In the basement of the Kirchhoff Institute for Physics in Germany, researchers are simulating the universe as it might have existed just after the Big Bang. They created a tabletop quantum field simulation that used magnets and lasers to control a sample of potassium-39 atoms kept near absolute zero. The equations are then used to transform the results at this small scale to investigate possible features of the early universe.

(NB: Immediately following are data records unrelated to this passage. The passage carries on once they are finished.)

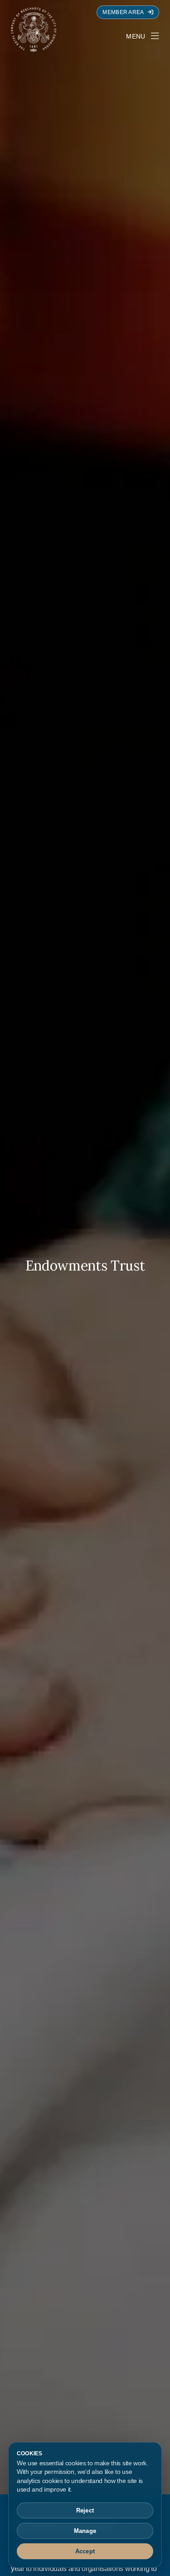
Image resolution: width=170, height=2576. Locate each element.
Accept (85, 2551)
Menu (135, 36)
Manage (85, 2530)
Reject (85, 2510)
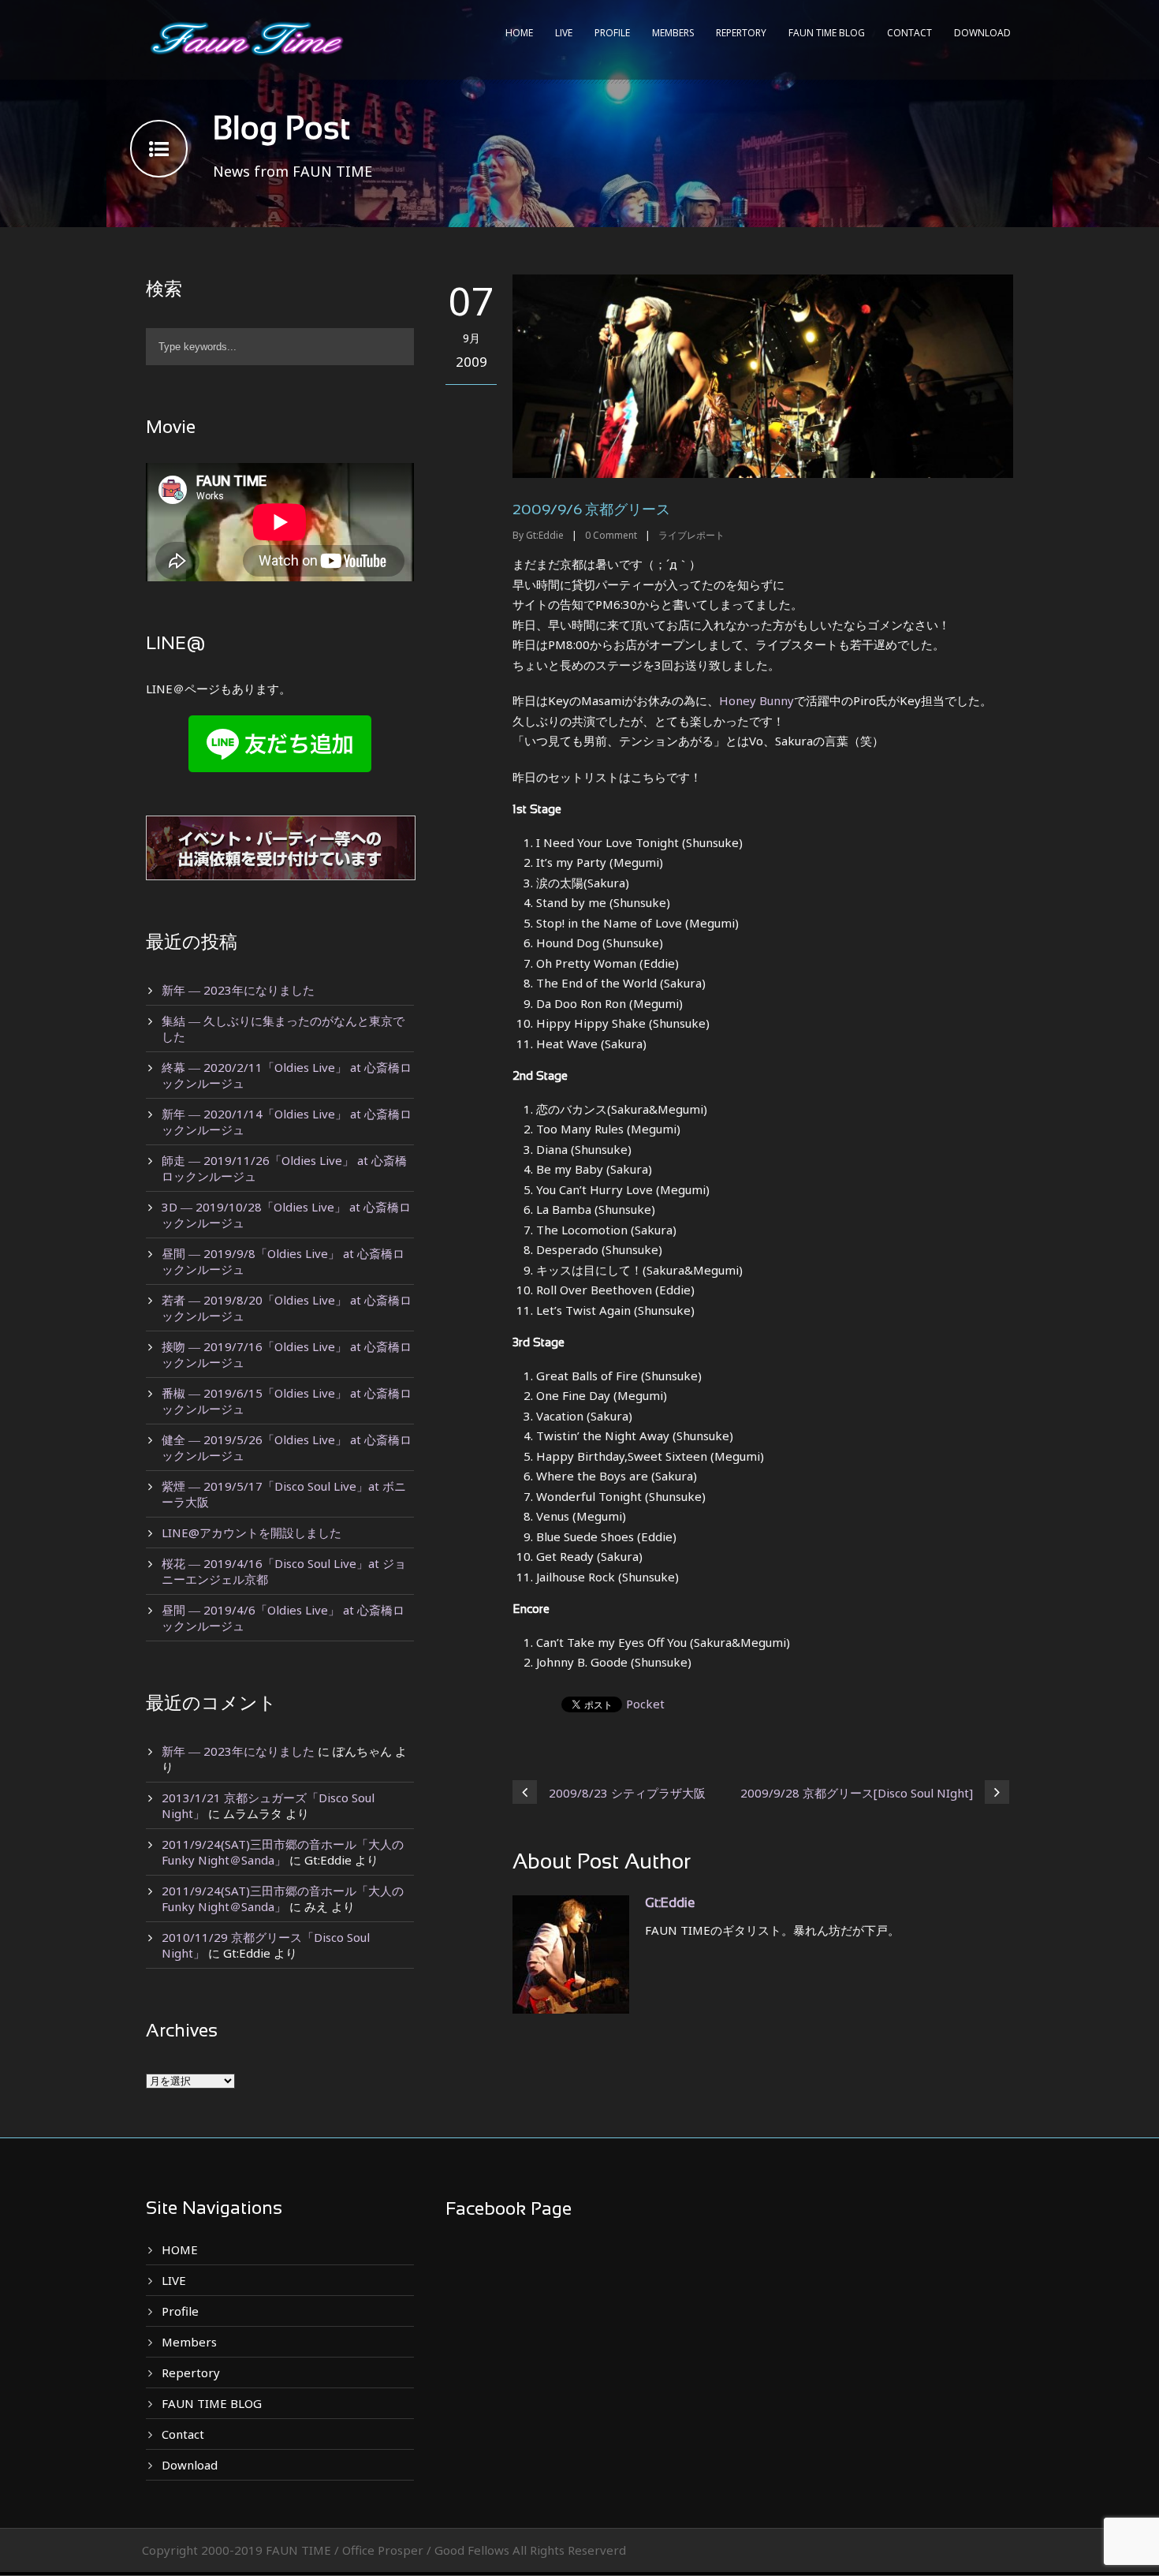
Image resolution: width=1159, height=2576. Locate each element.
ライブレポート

Research conducted so far has shown that it is possible to simulate universes with different curvatures. In a positively curved universe, moving in a straight line in any direction returns you to where you started. In a negatively curved universe, space is curved into a saddle shape. According to Marius Spahn, a doctoral student at the Kirchhoff Institute for Physics, the universe is currently flat or nearly flat. However, early in its existence, it may have been more positively or negatively curved.
around the curve
“If you have a very large sphere, such as the Earth, you can’t tell if it’s closed or infinitely open by looking at just a part of it.” Sabine, member of the Munich Center for Mathematics and Philosophy・Mr. Hossenfelder says: “It really becomes a philosophical question. All we know is what we get from the parts of the universe that we observe. Usually the way people express it is that I As far as we know, the curvature in this part of the universe is compatible with zero.”
Spahn was one of the authors of research papers such as:Quantum field simulator for dynamics in curved spacetimeHe collaborated with scientists from Belgium, Spain and Germany. The research team considered his three scenarios for the initial expansion of the universe: steady expansion, accelerating expansion, and decelerating expansion.
In the tabletop experiment, Spahn said, potassium-39 is placed inside a glass cell between large magnetic coils placed above and below it. These magnetic coils, along with several lasers, were used to control the behavior of the sample. According to some sources, the atoms were confined in thin layers that could be considered two-dimensional. press statement Graduated from Heidelberg University.
Spahn said that when potassium-39 is cooled to temperatures between 40 and 60 nanokelvins, it enters a quantum mechanical state known as a Bose-Einstein condensate. According to Ramon Szmuk, product manager at Quantum Machines, the Bose-Einstein condensate acts as a single megaparticle.
“Our Bose-Einstein condensate is an object that is completely governed by quantum mechanics because it operates at very, very low temperatures,” Spahn said. “The team is then looking for small perturbations. [the] Condensate. Therefore, you can imagine it as a small ripple of density fluctuations. These are governed by quantum mechanics. ”
“One run of our experiment obviously ends with taking a photo,” Spahn said. “So we shine light that resonates with the atomic transitions in potassium-39 and take absorption images of the cloud. And in the process, we typically destroy the condensed water. Where the atoms were, we You see less light. From there you can extract the density of the atoms. So the end result is always an image of the density distribution of the atoms. And from there you can perform statistical analysis to find out more information about the results. you can get.”
another world
Scientists have applied the cosmological equations and the Bose-Einstein condensation equations to draw conclusions about how the early universe behaved.
Spahn said the research team simulated positive curvature by increasing the density of potassium-39 from the center of the experimental setup outward. They simulated it by decreasing the negative curvature.
“We showed that we can simulate spatially curved and expanding spacetime in a Bose-Einstein condensate,” Spahn said. “This is necessary for a homogeneous, isotropic universe, and should be a natural assumption at large scales.”
For the past few years, scientists have been using quantum atomic systems to find similarities with complex systems in the universe, Schmuk said. This combines nuclear physics and astrophysics.
Nature, 2023. DOI: 10.1038/s41586-022-05313-9
cat friedrich A former mechanical engineer, he majored in applied mathematics, engineering, and physics at the University of Wisconsin-Madison. She earned a graduate degree focusing on science and environmental journalism and has edited seven news publications, two of which she co-founded. She is the editor-in-chief of the energy magazine Solar Today.